At Sierra Lab, astragalus is processed through the same documented three-stage method used for all ingredients: separation, calcination, and recombination. Batch records include raw material weights, menstruum percentages, calcination confirmation, and final volume. Each production run carries a unique batch ID.
How We Use It
Astragalus is the second of three core ingredients in Sierra Lab's Lymph Support formula. It works alongside cleavers (Galium aparine), which supports lymphatic flow and fluid drainage, and Cordyceps militaris fruiting body, which contributes to sustained, non-stimulating energy.
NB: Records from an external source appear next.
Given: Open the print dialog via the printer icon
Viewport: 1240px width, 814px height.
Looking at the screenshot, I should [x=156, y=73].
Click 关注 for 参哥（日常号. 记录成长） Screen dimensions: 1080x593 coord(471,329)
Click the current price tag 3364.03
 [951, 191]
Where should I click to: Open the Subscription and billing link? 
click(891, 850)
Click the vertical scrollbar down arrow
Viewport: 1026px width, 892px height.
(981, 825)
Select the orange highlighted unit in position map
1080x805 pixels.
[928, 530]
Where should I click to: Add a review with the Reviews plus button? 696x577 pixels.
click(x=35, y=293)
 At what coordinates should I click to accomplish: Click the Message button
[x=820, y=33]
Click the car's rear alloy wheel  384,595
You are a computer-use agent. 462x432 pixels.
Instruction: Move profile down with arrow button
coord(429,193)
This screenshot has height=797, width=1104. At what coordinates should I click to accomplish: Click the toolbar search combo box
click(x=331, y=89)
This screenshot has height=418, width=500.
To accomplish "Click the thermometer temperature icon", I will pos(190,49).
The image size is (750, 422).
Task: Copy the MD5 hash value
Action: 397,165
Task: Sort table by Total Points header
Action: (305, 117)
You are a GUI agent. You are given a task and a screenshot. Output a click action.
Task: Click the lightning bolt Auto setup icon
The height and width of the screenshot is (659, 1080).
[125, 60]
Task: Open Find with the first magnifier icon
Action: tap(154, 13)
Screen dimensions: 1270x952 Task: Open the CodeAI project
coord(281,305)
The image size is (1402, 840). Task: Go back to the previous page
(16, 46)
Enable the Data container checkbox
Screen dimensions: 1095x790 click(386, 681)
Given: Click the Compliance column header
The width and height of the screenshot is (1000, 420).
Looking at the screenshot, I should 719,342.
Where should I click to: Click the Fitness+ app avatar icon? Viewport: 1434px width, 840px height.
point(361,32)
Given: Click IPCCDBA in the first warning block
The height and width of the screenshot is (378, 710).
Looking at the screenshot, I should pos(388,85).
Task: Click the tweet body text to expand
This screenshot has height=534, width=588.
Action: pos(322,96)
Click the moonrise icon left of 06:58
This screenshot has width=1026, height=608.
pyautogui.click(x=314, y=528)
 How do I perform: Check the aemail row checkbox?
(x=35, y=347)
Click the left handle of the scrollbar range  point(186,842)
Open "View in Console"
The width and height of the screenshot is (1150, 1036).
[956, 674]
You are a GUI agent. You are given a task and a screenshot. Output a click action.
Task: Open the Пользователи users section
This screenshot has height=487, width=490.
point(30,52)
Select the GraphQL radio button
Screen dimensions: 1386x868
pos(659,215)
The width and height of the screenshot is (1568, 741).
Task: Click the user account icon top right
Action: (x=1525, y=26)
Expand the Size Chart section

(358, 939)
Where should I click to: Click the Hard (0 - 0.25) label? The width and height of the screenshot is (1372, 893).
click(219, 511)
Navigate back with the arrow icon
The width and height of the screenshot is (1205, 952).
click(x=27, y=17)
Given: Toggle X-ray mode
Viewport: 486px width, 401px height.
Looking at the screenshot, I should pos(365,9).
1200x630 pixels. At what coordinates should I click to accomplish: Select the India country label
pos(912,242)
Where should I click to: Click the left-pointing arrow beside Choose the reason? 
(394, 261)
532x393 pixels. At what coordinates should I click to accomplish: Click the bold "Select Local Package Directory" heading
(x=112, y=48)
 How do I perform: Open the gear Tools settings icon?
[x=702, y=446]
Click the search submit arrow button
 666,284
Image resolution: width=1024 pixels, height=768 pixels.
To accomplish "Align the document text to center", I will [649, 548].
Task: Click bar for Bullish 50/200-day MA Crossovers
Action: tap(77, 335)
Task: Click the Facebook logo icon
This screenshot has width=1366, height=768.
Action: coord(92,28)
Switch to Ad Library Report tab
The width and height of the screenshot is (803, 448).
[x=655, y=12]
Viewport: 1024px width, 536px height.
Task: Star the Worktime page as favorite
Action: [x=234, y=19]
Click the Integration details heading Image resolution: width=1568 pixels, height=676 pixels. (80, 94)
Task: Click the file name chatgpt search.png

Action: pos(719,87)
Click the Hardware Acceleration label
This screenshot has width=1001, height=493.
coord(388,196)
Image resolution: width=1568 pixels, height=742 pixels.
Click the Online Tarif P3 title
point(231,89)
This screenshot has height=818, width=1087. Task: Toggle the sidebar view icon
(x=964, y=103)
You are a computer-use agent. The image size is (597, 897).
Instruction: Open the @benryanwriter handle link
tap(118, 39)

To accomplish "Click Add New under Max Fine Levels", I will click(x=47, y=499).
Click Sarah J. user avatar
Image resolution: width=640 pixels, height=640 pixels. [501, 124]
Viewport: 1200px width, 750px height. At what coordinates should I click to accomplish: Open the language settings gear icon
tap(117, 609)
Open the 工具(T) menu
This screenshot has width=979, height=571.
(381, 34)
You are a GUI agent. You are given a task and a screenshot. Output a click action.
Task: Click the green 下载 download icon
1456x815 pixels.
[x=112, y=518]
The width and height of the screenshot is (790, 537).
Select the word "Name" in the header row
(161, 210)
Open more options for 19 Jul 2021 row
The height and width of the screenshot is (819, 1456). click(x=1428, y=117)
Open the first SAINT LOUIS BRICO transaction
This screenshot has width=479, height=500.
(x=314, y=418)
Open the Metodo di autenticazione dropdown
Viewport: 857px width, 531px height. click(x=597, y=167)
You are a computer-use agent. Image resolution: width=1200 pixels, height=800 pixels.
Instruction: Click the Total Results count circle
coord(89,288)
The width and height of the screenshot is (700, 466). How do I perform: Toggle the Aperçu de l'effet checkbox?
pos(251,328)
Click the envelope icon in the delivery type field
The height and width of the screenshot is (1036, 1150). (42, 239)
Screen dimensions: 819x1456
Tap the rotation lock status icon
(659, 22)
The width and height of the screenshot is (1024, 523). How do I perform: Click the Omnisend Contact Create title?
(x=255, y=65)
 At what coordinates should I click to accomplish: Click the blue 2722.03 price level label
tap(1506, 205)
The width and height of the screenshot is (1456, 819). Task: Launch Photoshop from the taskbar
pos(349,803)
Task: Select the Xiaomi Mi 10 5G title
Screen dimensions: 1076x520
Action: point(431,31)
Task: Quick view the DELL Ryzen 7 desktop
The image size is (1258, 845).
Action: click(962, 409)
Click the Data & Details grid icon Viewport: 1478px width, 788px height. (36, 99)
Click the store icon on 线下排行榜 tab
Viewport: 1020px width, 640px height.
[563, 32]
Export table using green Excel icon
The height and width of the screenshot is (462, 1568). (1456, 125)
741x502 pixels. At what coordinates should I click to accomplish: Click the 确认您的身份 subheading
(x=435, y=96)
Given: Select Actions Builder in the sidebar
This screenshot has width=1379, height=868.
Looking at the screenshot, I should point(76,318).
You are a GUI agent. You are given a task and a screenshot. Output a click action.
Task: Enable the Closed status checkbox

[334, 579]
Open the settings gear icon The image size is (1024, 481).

The combination is deliberate. Cleavers moves. Astragalus builds. Cordyceps sustains. The formula is designed around a daily tonic model, consistent use over time rather than acute loading.
Lymph Support is bottled at 30mL, with approximately 30 servings per bottle. The intended serving is one full dropper, approximately 1mL, taken in the morning.
Natural sediment may occur and is not a defect. Shake gently before use.
The product contains alcohol (30 to 45% ABV). It is not recommended during pregnancy or alongside medications without first consulting a healthcare provider.
Field Notes
Astragalus is one of the oldest continuously documented tonic herbs on the planet. It does not have a dramatic origin story or a newly discovered mechanism. It has two thousand years of consistent use across one of the most developed herbal traditions in history, followed by several decades of increasingly rigorous modern research pointing in the same direction the tradition always pointed.
That kind of track record does not need embellishment.
We use it because it earns its place in a formula designed for daily, cumulative support. We process it fully because anything less is a shortcut the herb does not deserve.
These statements have not been evaluated by the Food and Drug Administration. This product is not intended to diagnose, treat, cure, or prevent any disease.